As Kirsten West Savali points out in The Root, white Americans are being treated to a gentler war on drugs that amounts to a slap in the collective faces of Black people.

“This suggestion that if only we had enough intelligence, if only we had made enough noise, then African-American communities would have been treated more gently by police officers when they came through the hood stopping and frisking for drugs is disingenuous and dangerous,” Savali wrote.

She added that drug addiction is a serious health issue that affects all groups regardless of race, ethnicity or class. And while drugs need to be decriminalized, whites are being protected while Blacks continue to face punishment.

“Police officers and politicians are simply making it clear that the war on drugs was never supposed to include white America,” she added. “It is racist, systemic, purposeful violence in the truest sense of the word, and there is nothing gentle about that.”

The New York Times seems particularly interested in the concept of white drug deaths. A Times report in January found that drug overdoses are fueling an increase in mortality rates among young white people, as death rates fall for Blacks and Latinos.

“The rising death rates for young white adults, ages 25 to 34, make them the first generation since the Vietnam War years to experience higher death rates in early adulthood than the previous generation,” according to the story from Gina Kolata and Sarah Cohen.

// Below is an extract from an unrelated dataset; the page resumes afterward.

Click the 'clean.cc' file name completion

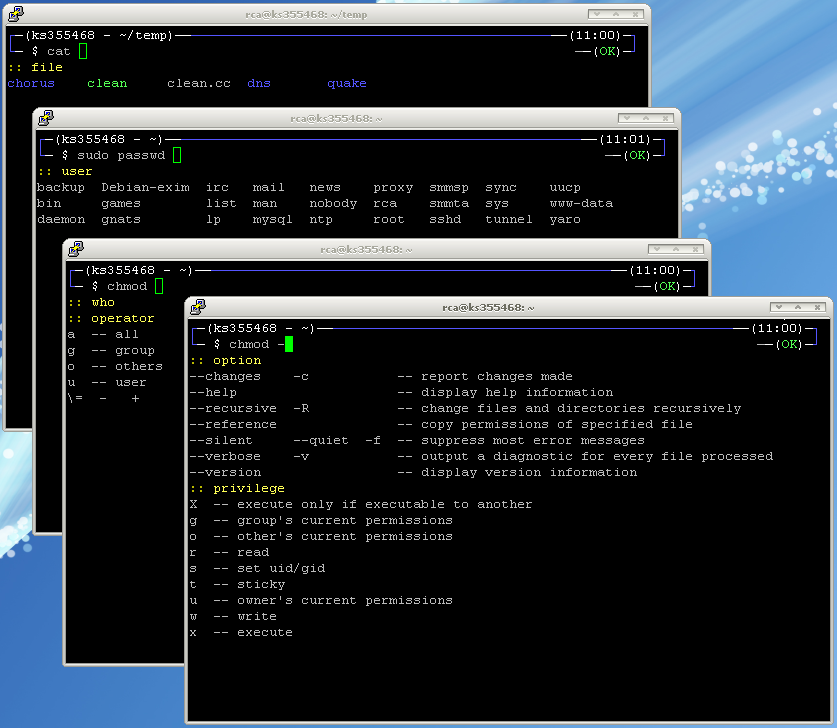pos(199,83)
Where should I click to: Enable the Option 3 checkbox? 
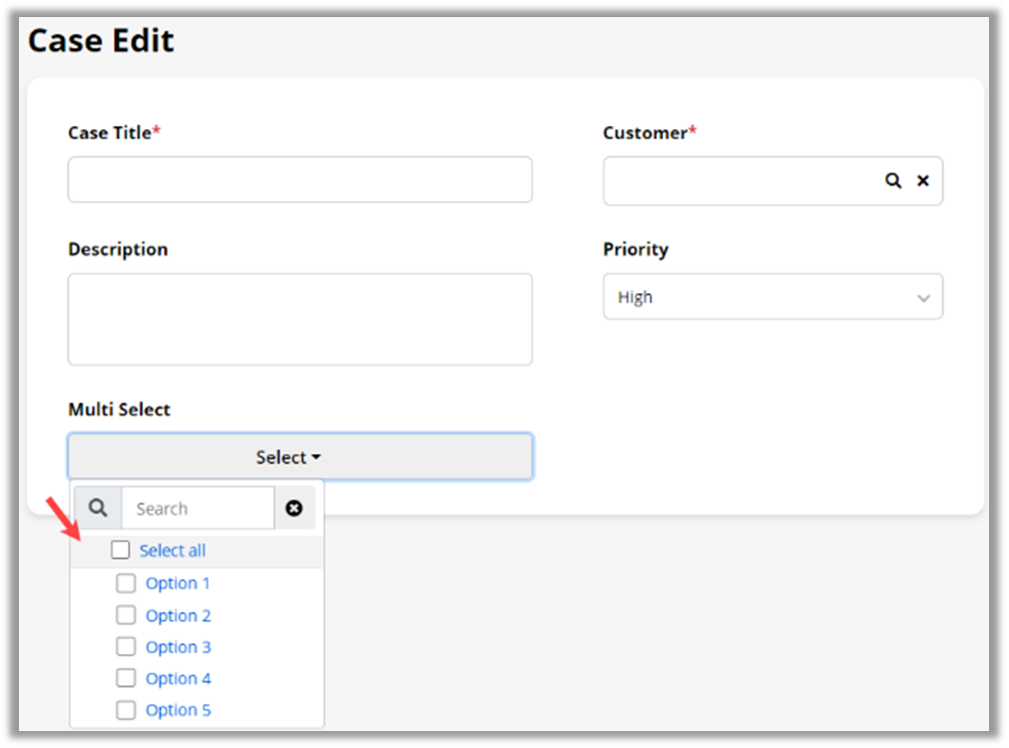[x=126, y=646]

The report added that the increased death rates for white drug overdoses and suicides “have erased the benefits from advances in medical treatment for most age groups of whites” and “are running counter to those of chronic diseases” such as heart disease.

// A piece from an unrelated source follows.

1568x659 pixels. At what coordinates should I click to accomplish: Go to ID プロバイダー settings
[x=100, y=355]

Also, in an op-ed in the New York Times, Andrew J. Cherlin, a sociologist at Johns Hopkins University, unpacked the issue of white people killing themselves with drugs and drinking themselves to death. Cherlin articulates the concept of reference group theory, which helps us understand how people behave. Under the theory, people view how their life is going based on how they stand compared to their parents. Blacks and Latinos have always known hard times in the country and yet they are far more positive about the future. Whites, on the other hand, have everything and always did, and they are earning and owning far more than people of color. Comparing themselves to the previous generation of whites, who had more economically than the current generation, today’s white folks feel worse off:

And here is one solution to the death-rate conundrum: It’s likely that many non-college-educated whites are comparing themselves to a generation that had more opportunities than they have, whereas many blacks and Hispanics are comparing themselves to a generation that had fewer opportunities.

Black folks, on the other hand, never had any high expectations for anything, though we always suffered and continue to suffer to this day. And now that drug addiction has changed in complexion, white America gets help when all we got were cops and prisons.